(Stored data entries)
----------

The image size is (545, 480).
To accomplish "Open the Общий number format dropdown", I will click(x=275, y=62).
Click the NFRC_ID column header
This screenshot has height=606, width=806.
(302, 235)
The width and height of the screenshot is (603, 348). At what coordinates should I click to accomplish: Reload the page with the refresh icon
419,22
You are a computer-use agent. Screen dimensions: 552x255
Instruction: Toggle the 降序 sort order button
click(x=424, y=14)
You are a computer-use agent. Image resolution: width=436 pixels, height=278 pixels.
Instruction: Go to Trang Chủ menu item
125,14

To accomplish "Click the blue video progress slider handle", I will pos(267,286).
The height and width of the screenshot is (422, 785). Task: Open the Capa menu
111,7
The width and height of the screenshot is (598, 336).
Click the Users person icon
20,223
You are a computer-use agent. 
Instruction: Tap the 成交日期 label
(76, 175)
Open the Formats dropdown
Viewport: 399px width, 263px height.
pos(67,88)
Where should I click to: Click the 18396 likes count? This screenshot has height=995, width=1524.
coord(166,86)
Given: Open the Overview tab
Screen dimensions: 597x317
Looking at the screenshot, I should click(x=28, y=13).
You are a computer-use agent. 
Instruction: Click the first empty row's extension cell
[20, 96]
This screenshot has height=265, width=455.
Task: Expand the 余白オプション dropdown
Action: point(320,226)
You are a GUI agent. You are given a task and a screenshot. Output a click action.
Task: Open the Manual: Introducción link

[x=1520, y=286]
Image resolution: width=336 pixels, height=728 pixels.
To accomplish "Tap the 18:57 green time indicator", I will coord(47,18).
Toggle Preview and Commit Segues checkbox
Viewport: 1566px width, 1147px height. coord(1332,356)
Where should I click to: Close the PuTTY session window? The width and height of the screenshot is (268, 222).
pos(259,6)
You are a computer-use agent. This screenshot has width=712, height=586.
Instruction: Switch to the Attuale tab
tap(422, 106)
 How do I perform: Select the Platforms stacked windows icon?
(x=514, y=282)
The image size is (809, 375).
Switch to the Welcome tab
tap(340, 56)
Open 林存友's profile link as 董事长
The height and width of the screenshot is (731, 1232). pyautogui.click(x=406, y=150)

----------

# [What you have to do]
Begin with the line containing "Given: Open the Overview tab" and retype it and each line after it through the end of the records, keeping them exact and including nothing more.

# [The completed task]
Given: Open the Overview tab
Screen dimensions: 597x317
Looking at the screenshot, I should click(x=28, y=13).
You are a computer-use agent. 
Instruction: Click the first empty row's extension cell
[20, 96]
This screenshot has height=265, width=455.
Task: Expand the 余白オプション dropdown
Action: point(320,226)
You are a GUI agent. You are given a task and a screenshot. Output a click action.
Task: Open the Manual: Introducción link

[x=1520, y=286]
Image resolution: width=336 pixels, height=728 pixels.
To accomplish "Tap the 18:57 green time indicator", I will coord(47,18).
Toggle Preview and Commit Segues checkbox
Viewport: 1566px width, 1147px height. coord(1332,356)
Where should I click to: Close the PuTTY session window? The width and height of the screenshot is (268, 222).
pos(259,6)
You are a computer-use agent. This screenshot has width=712, height=586.
Instruction: Switch to the Attuale tab
tap(422, 106)
 How do I perform: Select the Platforms stacked windows icon?
(x=514, y=282)
The image size is (809, 375).
Switch to the Welcome tab
tap(340, 56)
Open 林存友's profile link as 董事长
The height and width of the screenshot is (731, 1232). pyautogui.click(x=406, y=150)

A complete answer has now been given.